═══ Okuma Metni ═══

1. Ait Olmak Nedir? – Kavramın Kökleri ve Yanılsamaları
Ait olmak, insana doğduğu ilk andan itibaren biçilen bir ihtiyaç gibi görünür. Aileye, topluma, ülkeye, dine, cinsiyete, sınıfa, takıma, mahalleye... Liste uzar. İnsan kendini bir yerlere ait hissettiğinde huzur bulur gibi olur; çünkü yalnızlık korkutucudur, dışarıda kalmak travmatiktir. Ancak bu hissin kökenine indiğimizde, aitliğin gerçekten bir ihtiyaç mı yoksa bir kurgu mu olduğu sorusu ortaya çıkar.
Tarihsel olarak ait olma dürtüsü, hayatta kalmayla doğrudan bağlantılıydı. İlkel topluluklarda dışlanmak, ölüme eş değerdi. Aidiyet bir barınak, bir güvenlik alanıydı. Fakat modern toplumlarda bu ihtiyaç, fiziksel varoluştan çok psikolojik ve sembolik alanlara kaydı. İnsanlar artık bir topluluğun değil, bir fikrin, bir kimliğin, hatta bir “estetik tercihin” parçası olmaya çalışıyor. Ve bu süreçte “ait olma” hissi, gerçek bir bağdan çok bir arayış halini alıyor.

═══

Sorular ve Görevler =>
1. Okuma metninde "Tarihsel olarak ait olma dürtüsü" diye başlayan paragrafı, ana bilgilerini koruyarak kısa bir madde listesine dönüştürün.
2. Okuma metninden, içinde "Tarihsel olarak ait" geçen sözlerle başlayan kısmı aynen yineleyin; "arayış halini alıyor." sözlerinden sonra durun.

═══ Verilen Satırlar ═══

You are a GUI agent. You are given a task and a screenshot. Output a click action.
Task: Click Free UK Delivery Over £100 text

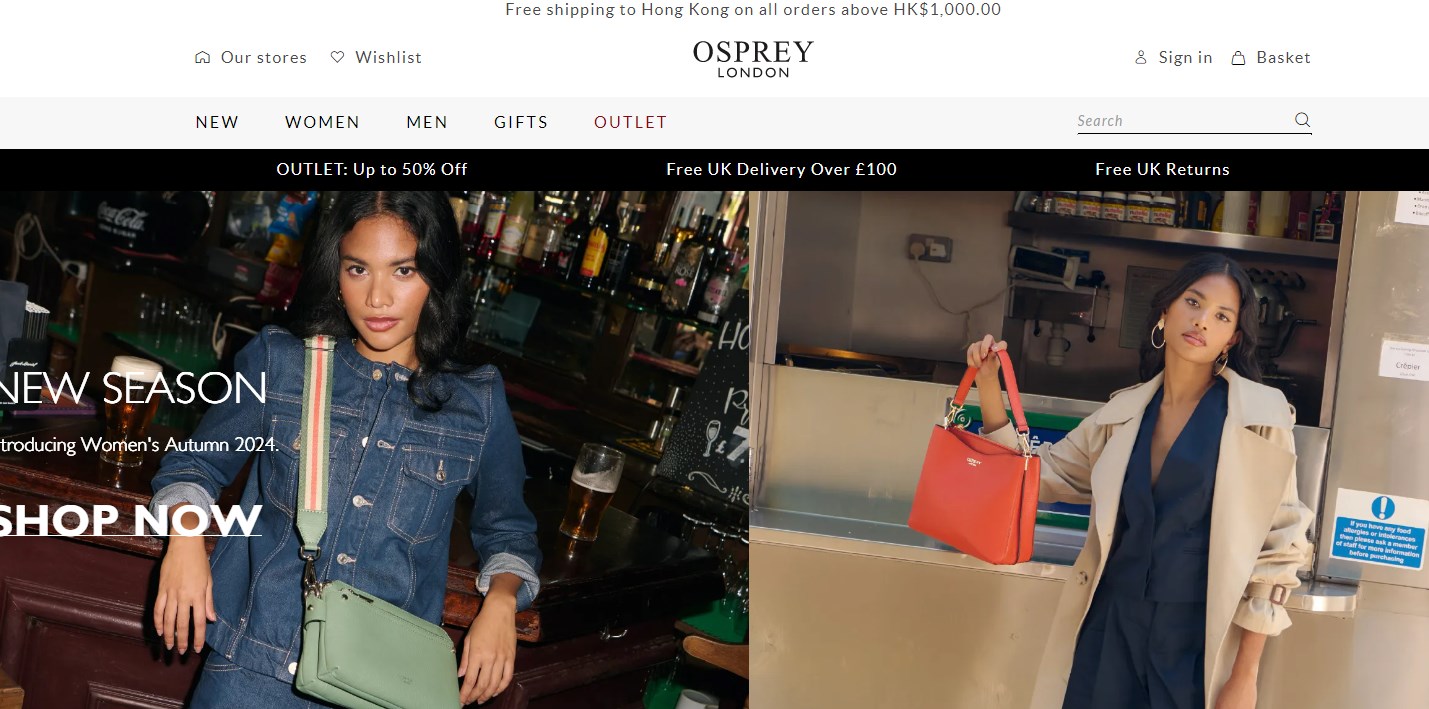(x=781, y=169)
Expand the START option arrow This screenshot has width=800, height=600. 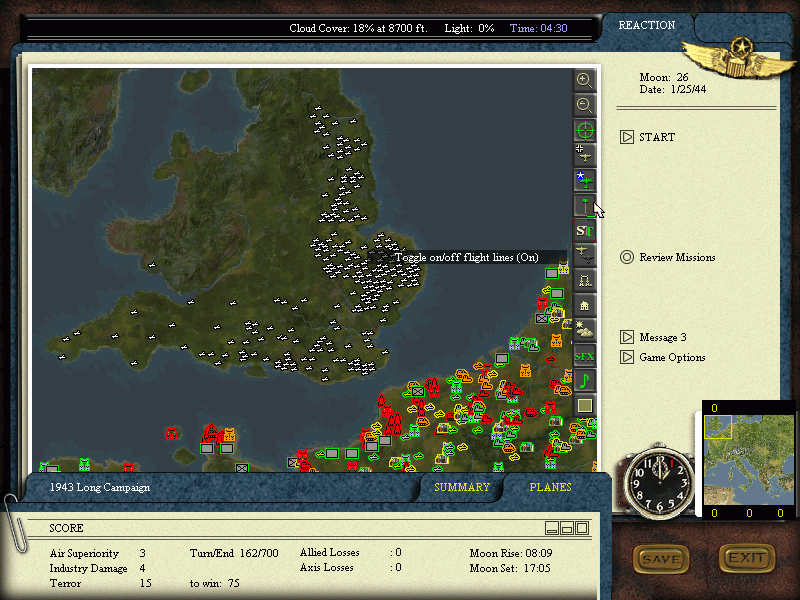click(627, 138)
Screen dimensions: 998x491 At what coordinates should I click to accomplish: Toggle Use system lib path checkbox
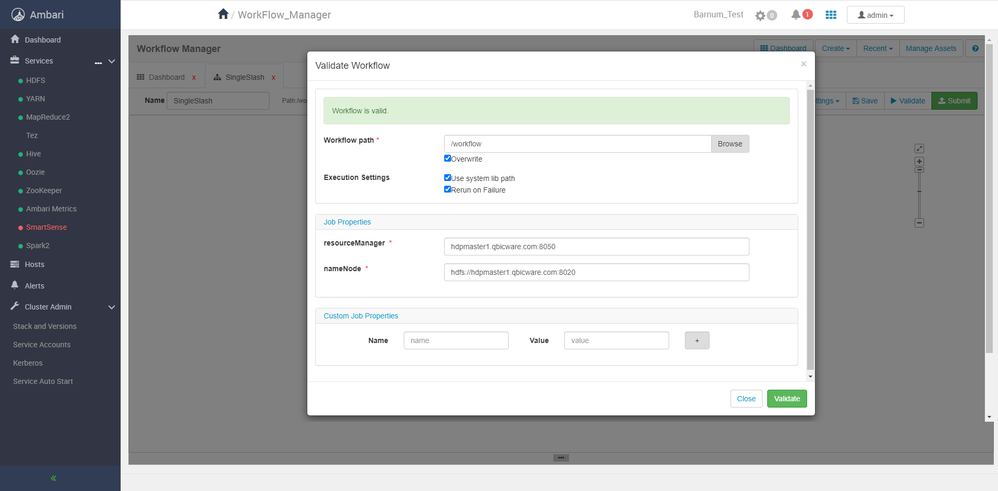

═══

Görevlere Göre Çözümler =>
1.
- Ait olma dürtüsü tarihte hayatta kalmayla doğrudan bağlantılıydı.
- İlkel topluluklarda dışlanmak ölüme eş değerdi; aidiyet bir barınak ve güvenlik alanıydı.
- Modern toplumlarda bu ihtiyaç, fiziksel varoluştan çok psikolojik ve sembolik alanlara kaydı.
- İnsanlar artık bir topluluğun değil, bir fikrin, bir kimliğin, hatta bir "estetik tercihin" parçası olmaya çalışıyor.
- Bu süreçte ait olma hissi, gerçek bir bağdan çok bir arayışa dönüşüyor.

2.
Tarihsel olarak ait olma dürtüsü, hayatta kalmayla doğrudan bağlantılıydı. İlkel topluluklarda dışlanmak, ölüme eş değerdi. Aidiyet bir barınak, bir güvenlik alanıydı. Fakat modern toplumlarda bu ihtiyaç, fiziksel varoluştan çok psikolojik ve sembolik alanlara kaydı. İnsanlar artık bir topluluğun değil, bir fikrin, bir kimliğin, hatta bir “estetik tercihin” parçası olmaya çalışıyor. Ve bu süreçte “ait olma” hissi, gerçek bir bağdan çok bir arayış halini alıyor.